From a Judge’s Point of ViewI frequently judge contests (my own chapter’s Touch of Magic contest and the unpublished Maggies come to mind) and enjoy doing so. It’s a way to give back to those who judged the contests I entered before I made my first sale. If I may, I’d like to shout out a belated “thank you” to all of them.
It’s important to note that when writers volunteer to judge a contest it’s almost always because they want to. If they don’t, they do a crappy job and will probably not be asked to judge again. Hopefully you won’t get the reluctant judge on their (or your) first time out. As a whole, judges are predisposed to like your work. They are hoping for a new spin on an old idea, a fresh voice, something fun to read. They want to help you in your climb up the writing career ladder. They are not planning to score you down so that their critique partner, sister, chapter mate, etc., will win instead of you. There are not interested in stealing your great idea.
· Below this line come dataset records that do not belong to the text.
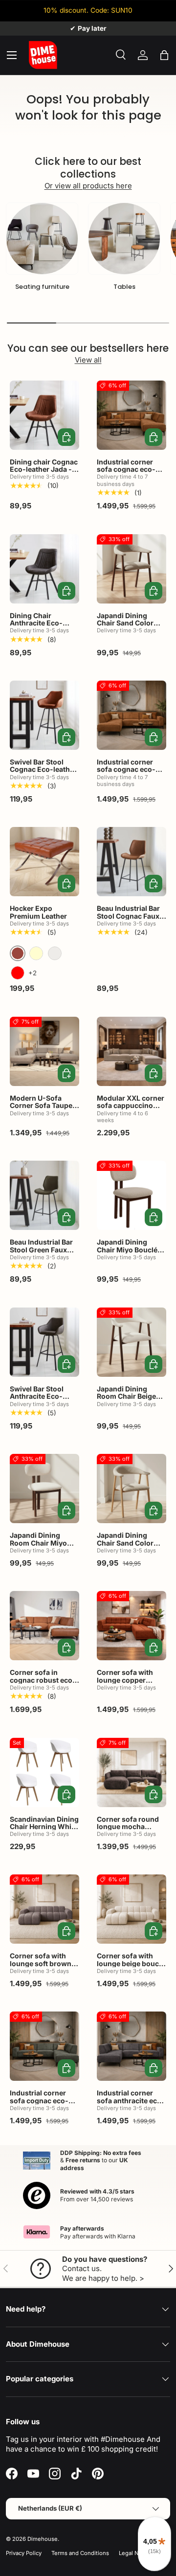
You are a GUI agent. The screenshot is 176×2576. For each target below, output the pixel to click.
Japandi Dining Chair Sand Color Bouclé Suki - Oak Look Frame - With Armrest (127, 1550)
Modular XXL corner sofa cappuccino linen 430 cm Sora (130, 1105)
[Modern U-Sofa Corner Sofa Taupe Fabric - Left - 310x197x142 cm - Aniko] (44, 1051)
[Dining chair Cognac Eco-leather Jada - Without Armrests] (44, 415)
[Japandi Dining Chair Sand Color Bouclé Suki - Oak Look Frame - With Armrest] (131, 1488)
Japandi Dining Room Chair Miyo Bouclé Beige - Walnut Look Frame (42, 1546)
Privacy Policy (24, 2553)
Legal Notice (135, 2553)
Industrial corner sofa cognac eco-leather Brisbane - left (126, 773)
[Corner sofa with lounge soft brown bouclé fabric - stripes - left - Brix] (44, 1909)
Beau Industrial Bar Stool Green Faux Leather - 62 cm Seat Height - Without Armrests (44, 1257)
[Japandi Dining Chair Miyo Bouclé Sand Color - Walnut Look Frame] (131, 1195)
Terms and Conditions (80, 2553)
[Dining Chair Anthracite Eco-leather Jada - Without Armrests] (44, 569)
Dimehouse (42, 2539)
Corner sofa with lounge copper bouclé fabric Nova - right (131, 1683)
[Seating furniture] (42, 238)
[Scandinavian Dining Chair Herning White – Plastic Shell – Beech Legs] (44, 1772)
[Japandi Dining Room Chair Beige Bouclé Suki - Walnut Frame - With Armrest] (131, 1342)
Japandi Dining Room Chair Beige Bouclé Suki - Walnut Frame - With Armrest (131, 1404)
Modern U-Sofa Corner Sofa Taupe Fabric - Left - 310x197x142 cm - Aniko (41, 1113)
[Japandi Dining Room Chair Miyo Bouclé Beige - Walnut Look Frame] (44, 1488)
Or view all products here (88, 185)
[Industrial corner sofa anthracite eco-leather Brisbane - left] (131, 2046)
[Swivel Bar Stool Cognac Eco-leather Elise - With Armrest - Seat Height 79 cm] (44, 715)
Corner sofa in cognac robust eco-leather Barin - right (43, 1679)
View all (88, 359)
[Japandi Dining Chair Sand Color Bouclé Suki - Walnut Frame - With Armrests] (131, 569)
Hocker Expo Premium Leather (38, 912)
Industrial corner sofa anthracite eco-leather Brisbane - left (131, 2104)
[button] (164, 55)
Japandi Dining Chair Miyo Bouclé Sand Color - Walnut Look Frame (130, 1253)
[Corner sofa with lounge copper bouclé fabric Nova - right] (131, 1625)
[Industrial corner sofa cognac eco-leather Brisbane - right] (131, 415)
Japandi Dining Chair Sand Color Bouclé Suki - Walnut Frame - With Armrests (131, 630)
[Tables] (124, 238)
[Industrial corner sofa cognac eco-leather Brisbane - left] (131, 715)
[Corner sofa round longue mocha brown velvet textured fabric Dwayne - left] (131, 1772)
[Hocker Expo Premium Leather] (44, 861)
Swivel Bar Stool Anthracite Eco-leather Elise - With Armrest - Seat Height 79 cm (41, 1404)
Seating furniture (42, 286)
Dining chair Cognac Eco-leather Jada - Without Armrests (44, 469)
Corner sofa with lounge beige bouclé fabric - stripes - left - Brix (131, 1967)
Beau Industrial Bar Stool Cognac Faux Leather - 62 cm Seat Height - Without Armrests (131, 923)
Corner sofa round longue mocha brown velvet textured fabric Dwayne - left (128, 1834)
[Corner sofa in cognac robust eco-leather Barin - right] (44, 1625)
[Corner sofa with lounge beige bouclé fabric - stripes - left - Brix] (131, 1909)
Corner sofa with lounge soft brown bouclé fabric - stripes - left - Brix (40, 1967)
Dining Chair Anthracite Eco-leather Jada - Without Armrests (40, 626)
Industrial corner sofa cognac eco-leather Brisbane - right (126, 473)
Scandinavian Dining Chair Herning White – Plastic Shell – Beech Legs (44, 1830)
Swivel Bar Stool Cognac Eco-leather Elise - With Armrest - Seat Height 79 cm (43, 773)
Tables (124, 286)
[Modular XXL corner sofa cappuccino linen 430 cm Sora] (131, 1051)
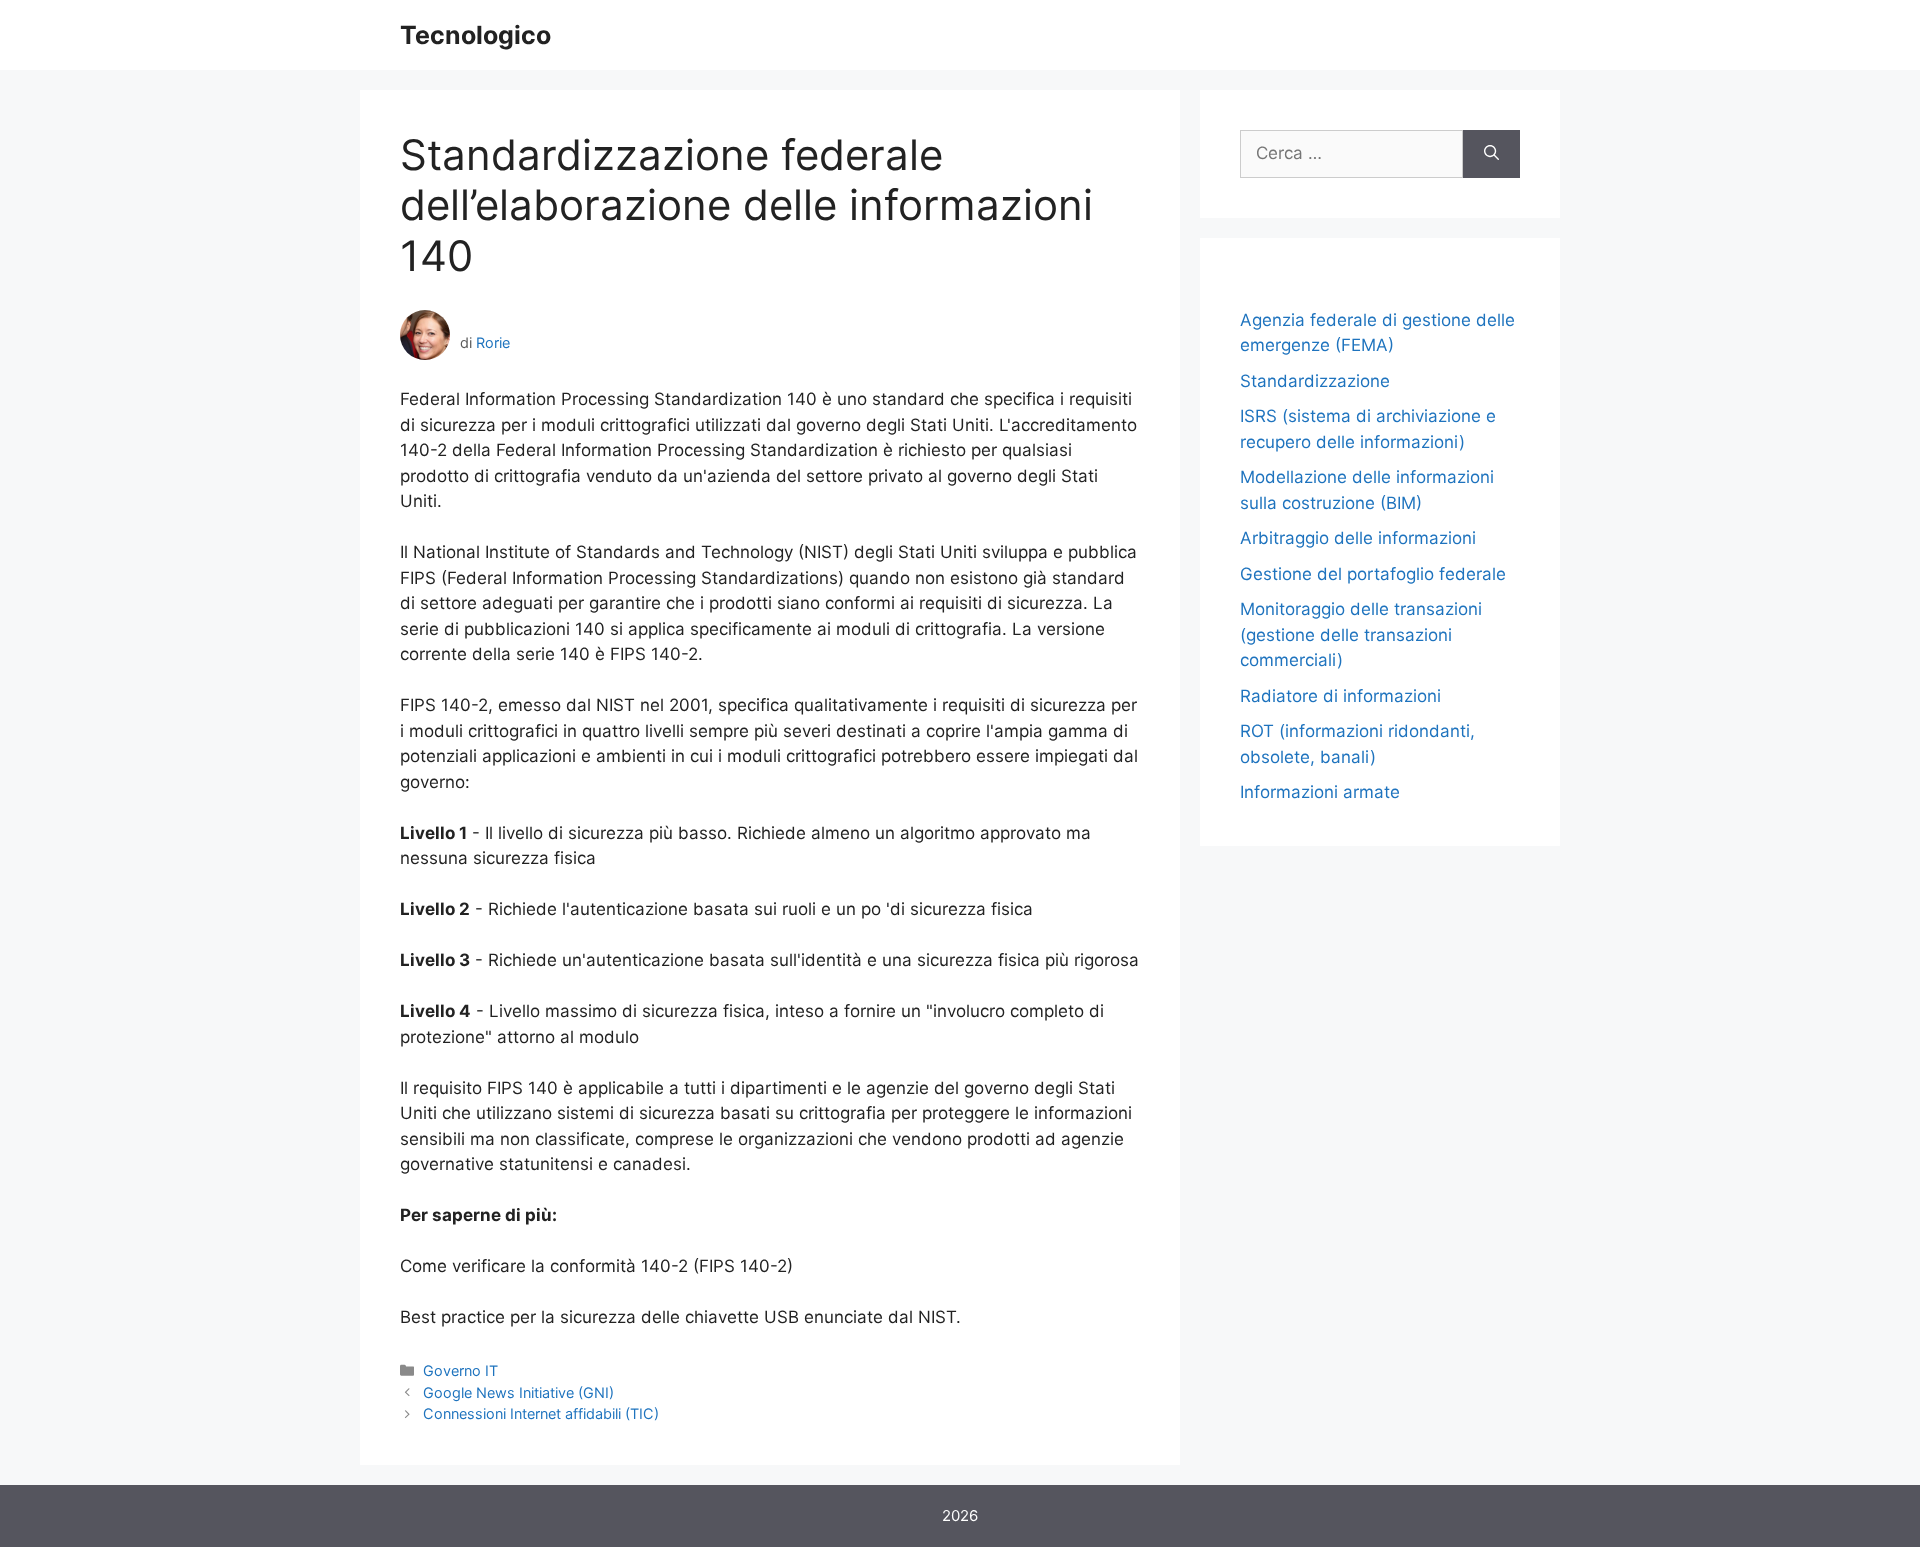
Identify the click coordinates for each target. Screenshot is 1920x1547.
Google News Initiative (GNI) (518, 1392)
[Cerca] (1491, 154)
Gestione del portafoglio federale (1373, 574)
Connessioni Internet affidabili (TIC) (541, 1413)
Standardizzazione (1315, 381)
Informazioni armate (1320, 792)
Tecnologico (475, 35)
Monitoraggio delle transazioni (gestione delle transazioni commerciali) (1361, 634)
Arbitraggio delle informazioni (1358, 538)
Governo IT (460, 1370)
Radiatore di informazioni (1340, 696)
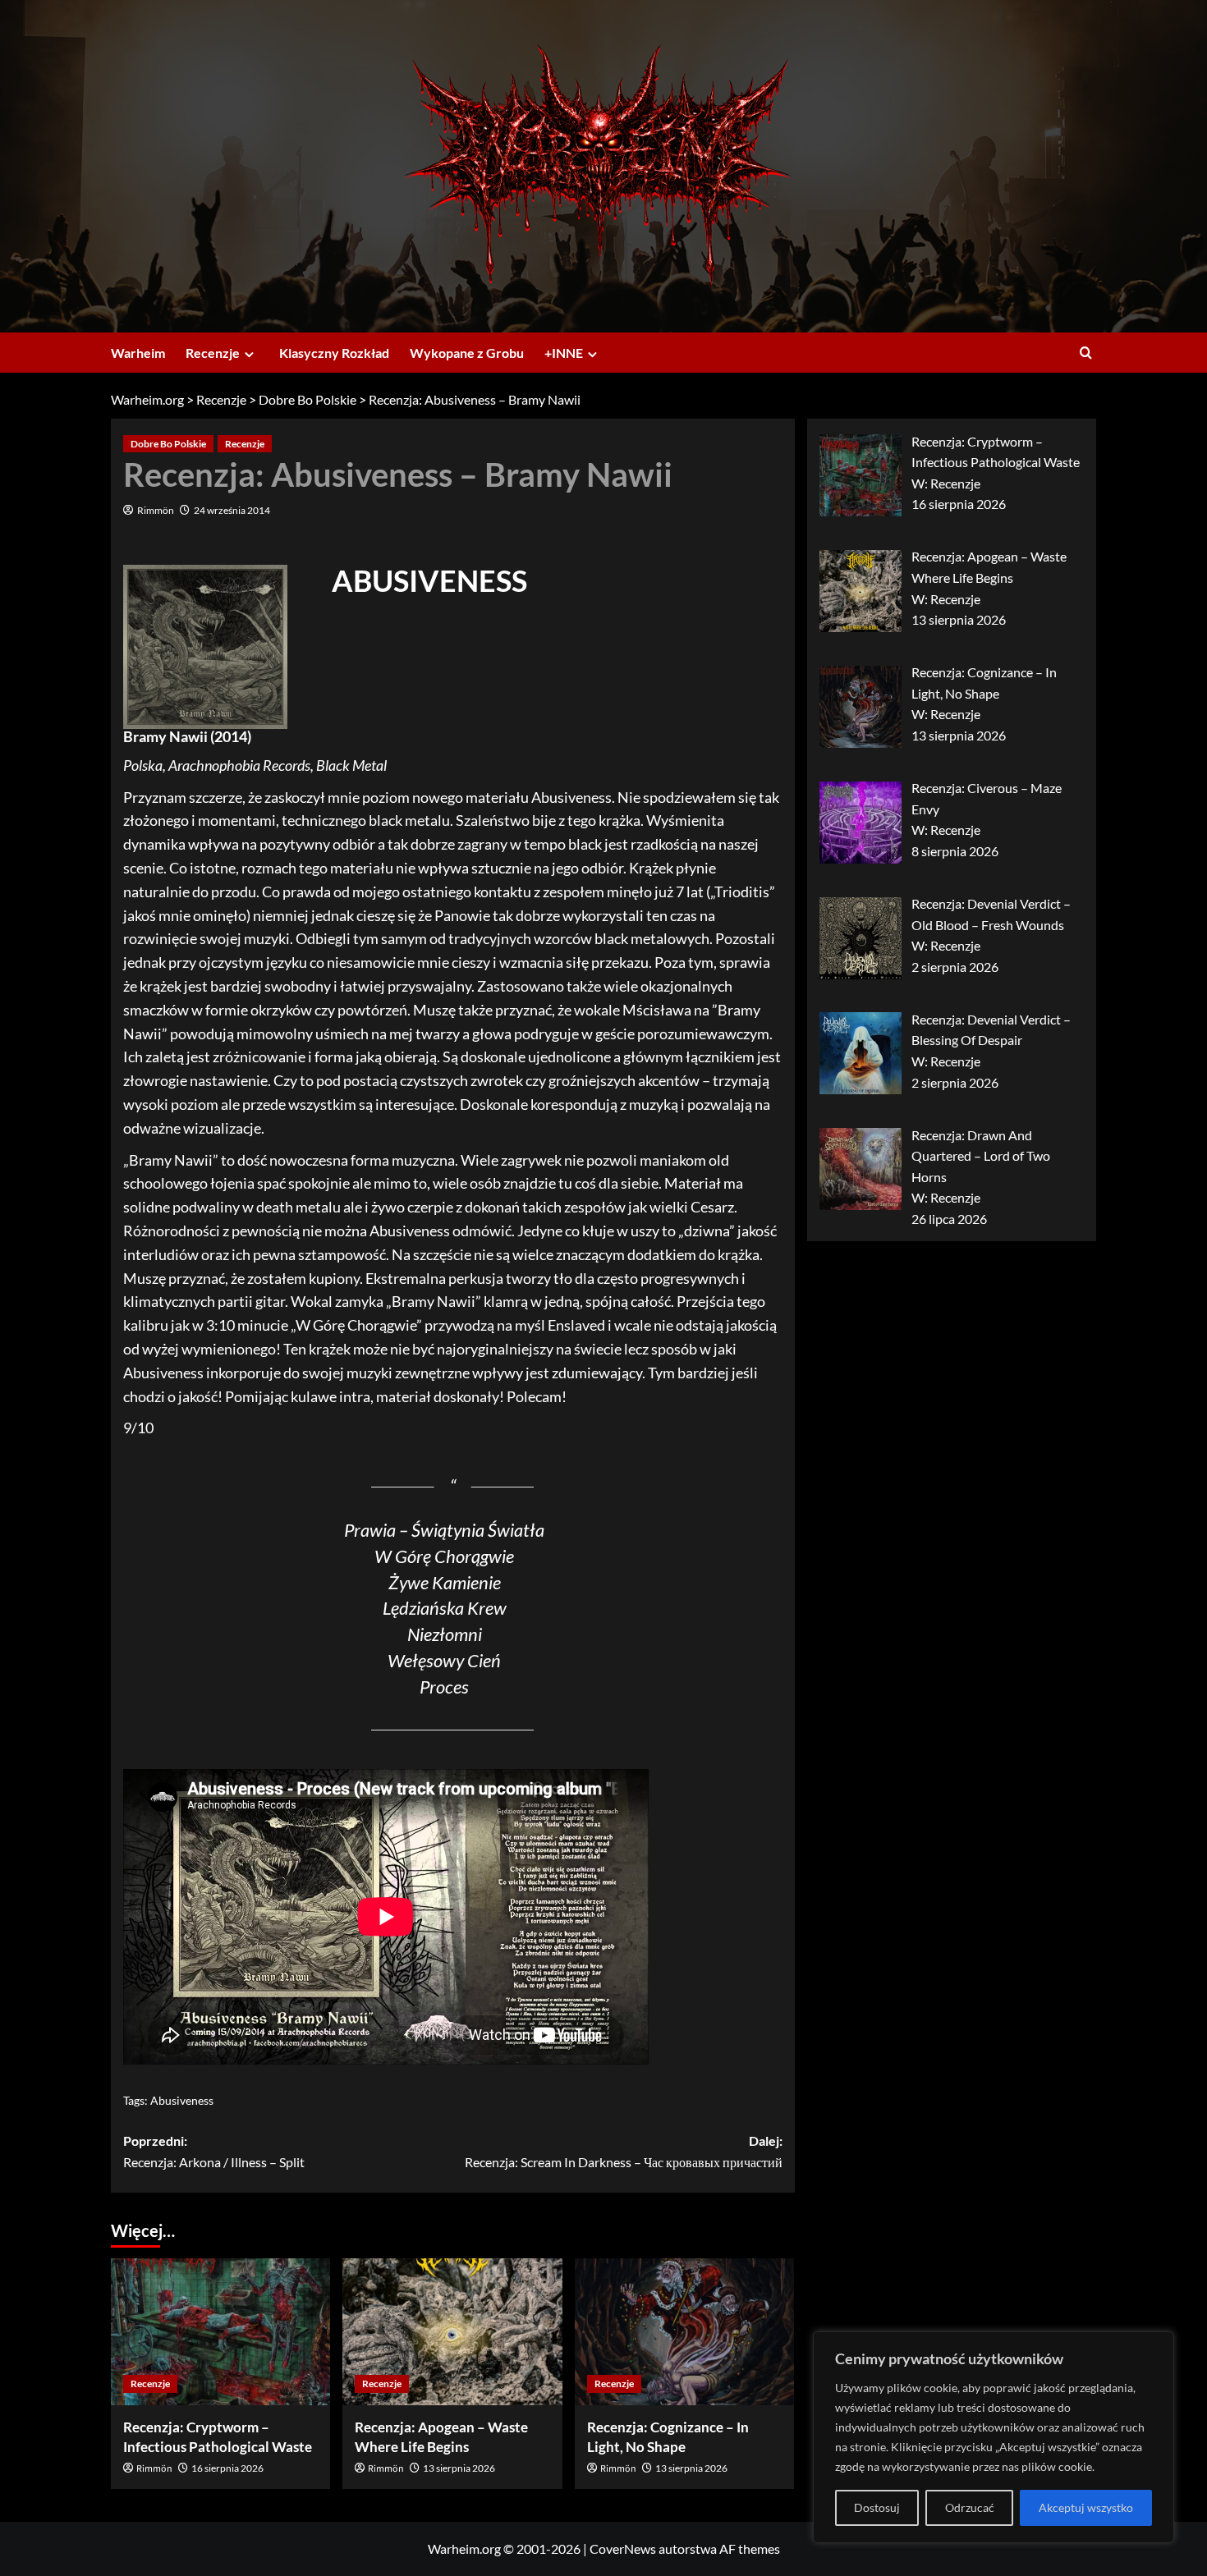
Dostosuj (877, 2507)
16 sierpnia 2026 (227, 2468)
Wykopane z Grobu (467, 352)
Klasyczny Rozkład (334, 352)
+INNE (563, 352)
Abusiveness (181, 2100)
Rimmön (155, 510)
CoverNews (623, 2548)
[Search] (1086, 352)
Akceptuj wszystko (1086, 2507)
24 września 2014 (232, 510)
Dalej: (623, 2151)
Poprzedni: (214, 2151)
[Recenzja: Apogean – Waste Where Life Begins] (452, 2331)
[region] (993, 2437)
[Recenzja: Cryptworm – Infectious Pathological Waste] (220, 2331)
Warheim (138, 352)
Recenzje (213, 352)
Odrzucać (969, 2507)
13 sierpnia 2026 (459, 2468)
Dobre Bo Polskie (168, 444)
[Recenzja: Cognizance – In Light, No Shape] (684, 2331)
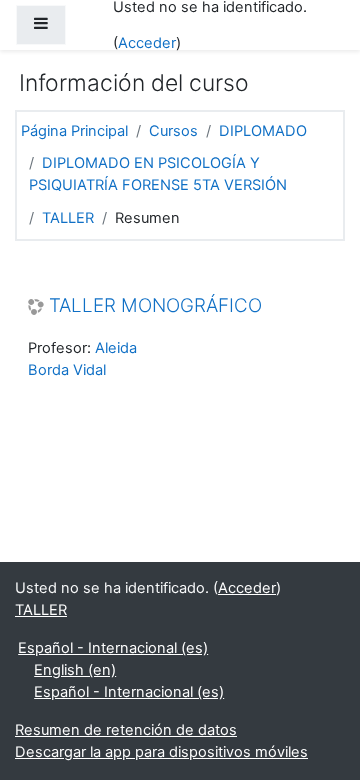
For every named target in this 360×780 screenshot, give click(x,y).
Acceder (147, 43)
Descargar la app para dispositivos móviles (161, 752)
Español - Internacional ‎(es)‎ (113, 648)
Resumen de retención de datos (126, 730)
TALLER (68, 218)
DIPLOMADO (263, 131)
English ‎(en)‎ (75, 670)
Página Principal (74, 131)
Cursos (173, 131)
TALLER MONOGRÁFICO (155, 306)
So relax. Contests are good for you.
Here are a few things I tend to notice when judging contest entries.
Font. I mention font a lot when I talk about contests. I prefer Courier New because I find it easy to read, but mostly when I mention font I’m talking about using a font that allows the entrant to squish more and more words on the page for the specific intent of putting additional text in front of the judge, to the detriment of other entrants. Please note that no one is fooled by this ploy.
Having the POV character describe her/himself. Butch the Bounty Hunter scanned the crowded room for criminals. He allowed his warm, chocolate brown eyes to peer into every corner. He brushed his long, wavy hair off his shoulders, thankful his expensive black Resistol cowboy hat shaded his craggy face from the harsh overhead lights. I mean, honestly, what self-respecting hero would think of himself in those terms? Same with heroines. Do you really want to read a book about a woman who constantly describes herself? P.S. Describing what a character sees in the mirror is cheating, too, unless your character is the wicked stepmother in Snow White.
Incomplete sentences that lack punch. It was dark. And cold. How about The night was dark and cold.
Abrupt changes of point of view within a scene. When changing POV, give the new POV character a movement, or better yet, a facial expression, before he/she delivers dialog or leaves the room or thinks about shooting someone, etc. Don’t head hop, and don’t let your scene be hijacked by someone who is not integral to said scene.
Not ending with a hook. We talked about his one last week when Maureen Hardegree blogged about hooks. It’s important enough to repeat. Make every effort to end each scene and chapter with a strong hook. If the contest entry is 50 pages and you have a great scene ending hook on page 45 or 46 or 47, etc, stop there. End on a high note, a strong note. Never, ever end mid-paragraph or mid-sentence.
You may be thinking, picky, picky, picky, but actually, you want me to judge your entry. I’m predisposed to like your work. I want to help you in your climb up the writing career ladder. I really want you to win!